- **MATERIAL SHOWN**

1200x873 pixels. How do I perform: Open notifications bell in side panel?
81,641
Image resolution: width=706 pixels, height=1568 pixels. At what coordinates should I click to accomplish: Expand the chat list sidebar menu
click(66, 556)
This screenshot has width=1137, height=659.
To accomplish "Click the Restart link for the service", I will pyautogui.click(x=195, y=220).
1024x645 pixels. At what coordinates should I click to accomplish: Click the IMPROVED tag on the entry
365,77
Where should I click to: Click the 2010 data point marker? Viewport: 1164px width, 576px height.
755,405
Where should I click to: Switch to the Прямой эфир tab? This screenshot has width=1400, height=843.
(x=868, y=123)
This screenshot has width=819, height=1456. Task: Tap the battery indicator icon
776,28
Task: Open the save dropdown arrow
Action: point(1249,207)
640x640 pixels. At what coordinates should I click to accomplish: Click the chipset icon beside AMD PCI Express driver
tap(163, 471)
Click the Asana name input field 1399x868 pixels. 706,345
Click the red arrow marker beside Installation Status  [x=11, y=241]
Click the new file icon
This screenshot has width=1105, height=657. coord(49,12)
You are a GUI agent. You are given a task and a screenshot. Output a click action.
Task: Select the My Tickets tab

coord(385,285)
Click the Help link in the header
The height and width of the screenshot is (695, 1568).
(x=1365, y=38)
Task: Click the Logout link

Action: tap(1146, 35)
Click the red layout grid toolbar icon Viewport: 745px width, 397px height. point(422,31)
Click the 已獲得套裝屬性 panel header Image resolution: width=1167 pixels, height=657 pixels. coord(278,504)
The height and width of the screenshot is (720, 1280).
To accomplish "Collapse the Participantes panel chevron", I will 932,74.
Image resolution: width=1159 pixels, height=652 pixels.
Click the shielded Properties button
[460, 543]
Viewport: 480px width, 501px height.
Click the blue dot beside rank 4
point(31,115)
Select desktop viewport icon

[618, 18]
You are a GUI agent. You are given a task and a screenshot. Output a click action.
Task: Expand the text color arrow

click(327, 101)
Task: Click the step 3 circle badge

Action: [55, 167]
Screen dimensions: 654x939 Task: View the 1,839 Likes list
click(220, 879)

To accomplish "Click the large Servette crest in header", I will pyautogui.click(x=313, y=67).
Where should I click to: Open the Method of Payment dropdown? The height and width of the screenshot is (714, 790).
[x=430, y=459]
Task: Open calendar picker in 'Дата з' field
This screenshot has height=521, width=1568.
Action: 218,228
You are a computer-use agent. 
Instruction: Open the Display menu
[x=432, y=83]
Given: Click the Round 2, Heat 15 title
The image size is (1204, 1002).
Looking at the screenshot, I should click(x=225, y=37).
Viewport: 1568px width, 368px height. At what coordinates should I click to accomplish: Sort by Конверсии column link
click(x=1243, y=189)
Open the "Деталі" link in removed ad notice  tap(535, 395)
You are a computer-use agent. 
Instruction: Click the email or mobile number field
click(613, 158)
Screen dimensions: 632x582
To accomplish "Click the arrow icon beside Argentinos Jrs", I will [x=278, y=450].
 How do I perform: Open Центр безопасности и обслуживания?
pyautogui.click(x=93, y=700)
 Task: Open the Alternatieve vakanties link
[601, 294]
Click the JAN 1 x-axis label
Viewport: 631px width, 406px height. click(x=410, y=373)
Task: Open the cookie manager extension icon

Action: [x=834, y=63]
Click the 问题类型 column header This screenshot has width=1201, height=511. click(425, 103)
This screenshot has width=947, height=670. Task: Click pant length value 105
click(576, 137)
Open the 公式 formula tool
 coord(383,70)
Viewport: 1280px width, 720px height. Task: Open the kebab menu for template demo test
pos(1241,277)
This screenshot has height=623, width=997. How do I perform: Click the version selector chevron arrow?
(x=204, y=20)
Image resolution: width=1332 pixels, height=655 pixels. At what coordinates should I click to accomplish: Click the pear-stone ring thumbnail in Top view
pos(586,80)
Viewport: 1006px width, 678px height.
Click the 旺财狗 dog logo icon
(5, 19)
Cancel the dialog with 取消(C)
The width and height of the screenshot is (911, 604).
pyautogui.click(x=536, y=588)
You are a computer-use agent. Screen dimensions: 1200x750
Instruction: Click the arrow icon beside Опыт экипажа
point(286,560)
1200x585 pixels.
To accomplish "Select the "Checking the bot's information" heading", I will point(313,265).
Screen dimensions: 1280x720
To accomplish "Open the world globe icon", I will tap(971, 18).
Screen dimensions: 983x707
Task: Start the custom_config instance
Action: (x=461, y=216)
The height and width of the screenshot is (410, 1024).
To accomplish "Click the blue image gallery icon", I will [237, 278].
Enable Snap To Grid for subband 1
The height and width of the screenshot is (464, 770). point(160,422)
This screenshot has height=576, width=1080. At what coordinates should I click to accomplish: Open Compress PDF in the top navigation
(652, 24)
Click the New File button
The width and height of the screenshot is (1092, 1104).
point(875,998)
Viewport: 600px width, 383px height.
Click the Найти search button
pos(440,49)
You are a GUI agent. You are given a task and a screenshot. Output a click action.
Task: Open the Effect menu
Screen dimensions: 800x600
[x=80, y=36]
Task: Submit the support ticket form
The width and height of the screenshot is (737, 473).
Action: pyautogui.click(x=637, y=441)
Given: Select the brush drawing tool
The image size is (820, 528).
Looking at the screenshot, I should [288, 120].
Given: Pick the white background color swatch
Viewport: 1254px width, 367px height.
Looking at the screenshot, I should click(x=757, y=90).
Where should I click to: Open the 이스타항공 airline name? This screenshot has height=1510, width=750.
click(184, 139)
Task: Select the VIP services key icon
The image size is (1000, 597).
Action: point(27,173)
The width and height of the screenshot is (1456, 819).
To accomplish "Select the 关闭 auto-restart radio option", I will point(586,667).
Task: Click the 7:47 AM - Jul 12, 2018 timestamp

- **WHAT YOU NEED TO DO**
An identical copy of the preceding records should be returned.

- **REPLY TO THE TASK**
1200x873 pixels. How do I perform: Open notifications bell in side panel?
81,641
Image resolution: width=706 pixels, height=1568 pixels. At what coordinates should I click to accomplish: Expand the chat list sidebar menu
click(66, 556)
This screenshot has width=1137, height=659.
To accomplish "Click the Restart link for the service", I will pyautogui.click(x=195, y=220).
1024x645 pixels. At what coordinates should I click to accomplish: Click the IMPROVED tag on the entry
365,77
Where should I click to: Click the 2010 data point marker? Viewport: 1164px width, 576px height.
755,405
Where should I click to: Switch to the Прямой эфир tab? This screenshot has width=1400, height=843.
(x=868, y=123)
This screenshot has width=819, height=1456. Task: Tap the battery indicator icon
776,28
Task: Open the save dropdown arrow
Action: point(1249,207)
640x640 pixels. At what coordinates should I click to accomplish: Click the chipset icon beside AMD PCI Express driver
tap(163, 471)
Click the Asana name input field 1399x868 pixels. 706,345
Click the red arrow marker beside Installation Status  [x=11, y=241]
Click the new file icon
This screenshot has width=1105, height=657. coord(49,12)
You are a GUI agent. You are given a task and a screenshot. Output a click action.
Task: Select the My Tickets tab

coord(385,285)
Click the Help link in the header
The height and width of the screenshot is (695, 1568).
(x=1365, y=38)
Task: Click the Logout link

Action: tap(1146, 35)
Click the red layout grid toolbar icon Viewport: 745px width, 397px height. point(422,31)
Click the 已獲得套裝屬性 panel header Image resolution: width=1167 pixels, height=657 pixels. coord(278,504)
The height and width of the screenshot is (720, 1280).
To accomplish "Collapse the Participantes panel chevron", I will 932,74.
Image resolution: width=1159 pixels, height=652 pixels.
Click the shielded Properties button
[460, 543]
Viewport: 480px width, 501px height.
Click the blue dot beside rank 4
point(31,115)
Select desktop viewport icon

[618, 18]
You are a GUI agent. You are given a task and a screenshot. Output a click action.
Task: Expand the text color arrow

click(327, 101)
Task: Click the step 3 circle badge

Action: [55, 167]
Screen dimensions: 654x939 Task: View the 1,839 Likes list
click(220, 879)

To accomplish "Click the large Servette crest in header", I will pyautogui.click(x=313, y=67).
Where should I click to: Open the Method of Payment dropdown? The height and width of the screenshot is (714, 790).
[x=430, y=459]
Task: Open calendar picker in 'Дата з' field
This screenshot has height=521, width=1568.
Action: 218,228
You are a computer-use agent. 
Instruction: Open the Display menu
[x=432, y=83]
Given: Click the Round 2, Heat 15 title
The image size is (1204, 1002).
Looking at the screenshot, I should click(x=225, y=37).
Viewport: 1568px width, 368px height. At what coordinates should I click to accomplish: Sort by Конверсии column link
click(x=1243, y=189)
Open the "Деталі" link in removed ad notice  tap(535, 395)
You are a computer-use agent. 
Instruction: Click the email or mobile number field
click(613, 158)
Screen dimensions: 632x582
To accomplish "Click the arrow icon beside Argentinos Jrs", I will [x=278, y=450].
 How do I perform: Open Центр безопасности и обслуживания?
pyautogui.click(x=93, y=700)
 Task: Open the Alternatieve vakanties link
[601, 294]
Click the JAN 1 x-axis label
Viewport: 631px width, 406px height. click(x=410, y=373)
Task: Open the cookie manager extension icon

Action: [x=834, y=63]
Click the 问题类型 column header This screenshot has width=1201, height=511. click(425, 103)
This screenshot has width=947, height=670. Task: Click pant length value 105
click(576, 137)
Open the 公式 formula tool
 coord(383,70)
Viewport: 1280px width, 720px height. Task: Open the kebab menu for template demo test
pos(1241,277)
This screenshot has height=623, width=997. How do I perform: Click the version selector chevron arrow?
(x=204, y=20)
Image resolution: width=1332 pixels, height=655 pixels. At what coordinates should I click to accomplish: Click the pear-stone ring thumbnail in Top view
pos(586,80)
Viewport: 1006px width, 678px height.
Click the 旺财狗 dog logo icon
(5, 19)
Cancel the dialog with 取消(C)
The width and height of the screenshot is (911, 604).
pyautogui.click(x=536, y=588)
You are a computer-use agent. Screen dimensions: 1200x750
Instruction: Click the arrow icon beside Опыт экипажа
point(286,560)
1200x585 pixels.
To accomplish "Select the "Checking the bot's information" heading", I will point(313,265).
Screen dimensions: 1280x720
To accomplish "Open the world globe icon", I will tap(971, 18).
Screen dimensions: 983x707
Task: Start the custom_config instance
Action: (x=461, y=216)
The height and width of the screenshot is (410, 1024).
To accomplish "Click the blue image gallery icon", I will [237, 278].
Enable Snap To Grid for subband 1
The height and width of the screenshot is (464, 770). point(160,422)
This screenshot has height=576, width=1080. At what coordinates should I click to accomplish: Open Compress PDF in the top navigation
(652, 24)
Click the New File button
The width and height of the screenshot is (1092, 1104).
point(875,998)
Viewport: 600px width, 383px height.
Click the Найти search button
pos(440,49)
You are a GUI agent. You are given a task and a screenshot. Output a click action.
Task: Open the Effect menu
Screen dimensions: 800x600
[x=80, y=36]
Task: Submit the support ticket form
The width and height of the screenshot is (737, 473).
Action: pyautogui.click(x=637, y=441)
Given: Select the brush drawing tool
The image size is (820, 528).
Looking at the screenshot, I should [288, 120].
Given: Pick the white background color swatch
Viewport: 1254px width, 367px height.
Looking at the screenshot, I should click(x=757, y=90).
Where should I click to: Open the 이스타항공 airline name? This screenshot has height=1510, width=750.
click(184, 139)
Task: Select the VIP services key icon
The image size is (1000, 597).
Action: point(27,173)
The width and height of the screenshot is (1456, 819).
To accomplish "Select the 关闭 auto-restart radio option", I will point(586,667).
Task: Click the 7:47 AM - Jul 12, 2018 timestamp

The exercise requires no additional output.